Privacy Policy

1. Introduction

Viatr is committed to protecting your privacy. This policy explains what data we collect, how we use it, and your rights regarding your personal information. By using our service, you agree to the practices described in this policy.

2. Data We Collect

We collect the following categories of data:

• Account data: Your email address and name, collected through Google OAuth, Magic Link, or password registration via Supabase Auth.
• Usage data: Generation history, project data, prompts, and platform interaction patterns.
• Payment data: Payment information is processed by Stripe.
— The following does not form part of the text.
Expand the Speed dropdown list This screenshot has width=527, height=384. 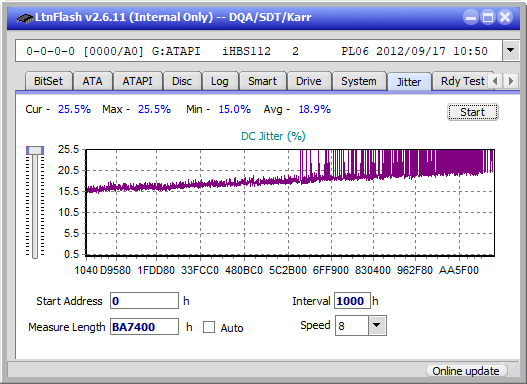click(x=377, y=325)
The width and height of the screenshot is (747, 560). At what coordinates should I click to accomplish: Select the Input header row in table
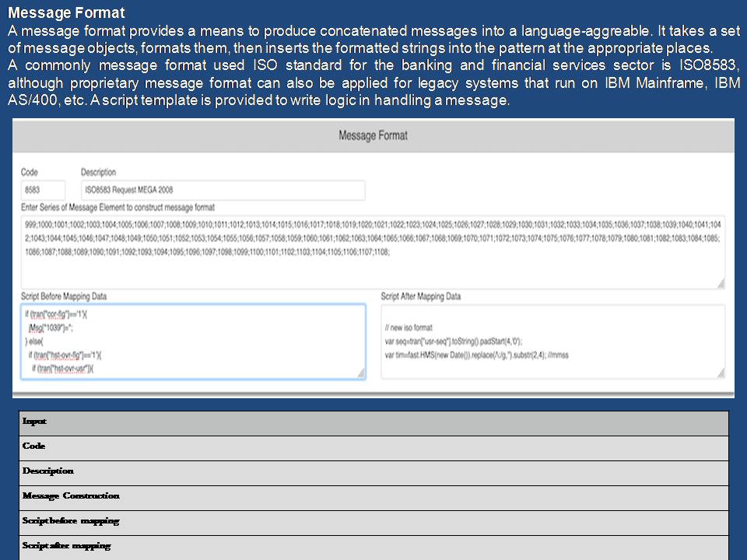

We do not store your credit card numbers or full payment details on our servers.
• Analytics data: We use PostHog for anonymized product analytics and Sentry for error tracking to improve service reliability.

3. How We Use Your Data

We use the data we collect to:

• Provide and operate the Viatr platform
• Process payments and manage your credit balance
• Send transactional emails (via Resend), such as account confirmations and receipts
• Analyze usage patterns to improve the service
• Detect and prevent fraud, abuse, and security incidents

4. AI Processing

When you generate content, your prompts and any uploaded images are sent to third-party AI providers (FAL.ai, Google) for processing. This data is subject to the privacy policies of those providers. We do not use your content, prompts, or generated output to train AI models. AI providers may process your data on servers located outside your country of residence.

5. Data Sharing

We do not sell your personal data. We share data only with the following third-party processors, solely to provide and operate the service:

• Supabase— Authentication and database
• Stripe— Payment processing
• FAL.ai and Google— AI content generation
• Resend— Transactional emails
• PostHog— Product analytics
• Sentry— Error tracking
• Railway— Application hosting

6. Data Retention

We retain your account data for as long as your account is active. Generation data is retained as part of your projects. When you request account deletion, we will remove your personal data and associated content within 30 days, except where retention is required by law.

7. Your Rights (GDPR)

If you are located in the European Economic Area, you have the following rights regarding your personal data:

• Access— Request a copy of your personal data
• Rectification— Correct inaccurate or incomplete data
• Deletion— Request erasure of your personal data
• Data portability— Receive your data in a structured, machine-readable format
• Objection— Object to certain types of data processing

To exercise any of these rights, contact us at support@viatr.app. We will respond within 30 days.

8. Cookies

We use two categories of cookies:

• Necessary cookies: Authentication and session management. These are required for the service to function and cannot be disabled.
• Analytics cookies: PostHog product analytics and Sentry Session Replay for error tracking. These are set only with your consent. In the EU, we ask for opt-in consent before enabling analytics. In the US, analytics are enabled by default and you may opt out at any time.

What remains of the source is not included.